Two recent articles involving steroids caught my eye, my attention, and drew my ire. The first one was in the NY Times, having to do with the attorneys in the Bonds case:
…. Barry Bonds is at home, awaiting trial and hoping that a major league team will ask him to play again. The prosecutors overseeing his case have gone back to working on other investigations. And one of Bonds’s lead defense lawyers has spent time helping to determine who the prosecutors’ next boss will be.
…. Whoever eventually becomes the United States attorney — the highest law-enforcement official in the Bay Area — will have an important decision to make in the Bonds case.
…. “I can see the concern that it looks worrisome,” he said, “but there are many layers in this decision, there are a lot of people on the committee — there is no direct decision-maker — it’s Boxer’s call, it’s Obama’s call and it’s subject to review of the Department of Justice and Congressional approval.”
Expressing more concern than the legal experts was Travis Tygart, the chief executive of the United States Anti-Doping Agency, which oversees the testing of all Olympic athletes and promotes clean competition in all sports.
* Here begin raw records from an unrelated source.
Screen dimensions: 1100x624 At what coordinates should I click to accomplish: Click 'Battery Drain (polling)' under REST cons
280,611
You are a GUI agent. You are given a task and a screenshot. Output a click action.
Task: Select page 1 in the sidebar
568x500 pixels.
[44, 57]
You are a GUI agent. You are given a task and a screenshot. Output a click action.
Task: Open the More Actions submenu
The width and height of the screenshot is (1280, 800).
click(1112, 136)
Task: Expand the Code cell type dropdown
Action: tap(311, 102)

“Right or wrong, perception can become reality and the perception here is not good,” Tygart said. “Hopefully, this will not have anything to do with the truth of Barry Bonds’s doping from coming to light and his tainted home run record being expunged.”
…. Since prosecutors began scrutinizing Bonds in 2003, there have been three United States attorneys for the Northern District of California. The current United States attorney, Joseph P. Russoniello, said in an interview Wednesday that he wanted to remain in the post after his term expired in December 2011.
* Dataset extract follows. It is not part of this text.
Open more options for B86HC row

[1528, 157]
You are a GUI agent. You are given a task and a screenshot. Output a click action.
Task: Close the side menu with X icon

…. Russoniello declined to say whether the government would move forward with the case if the appeals court does not let them use the disputed evidence. But he took issue with those people who have criticized his prosecutors for going after professional athletes.
“With all people we expect that when we put them in front of the grand jury they will be truthful,” Russoniello said. “It would be wrong to impose different standards because they were celebrities; we prosecute regardless of who the people are. We prosecute what is in front of us.”
Russoniello said that since he took over as United States attorney, in 2007, he has developed a greater appreciation for the Balco investigation and how the use of performance-enhancing drugs by athletes can influence teenagers.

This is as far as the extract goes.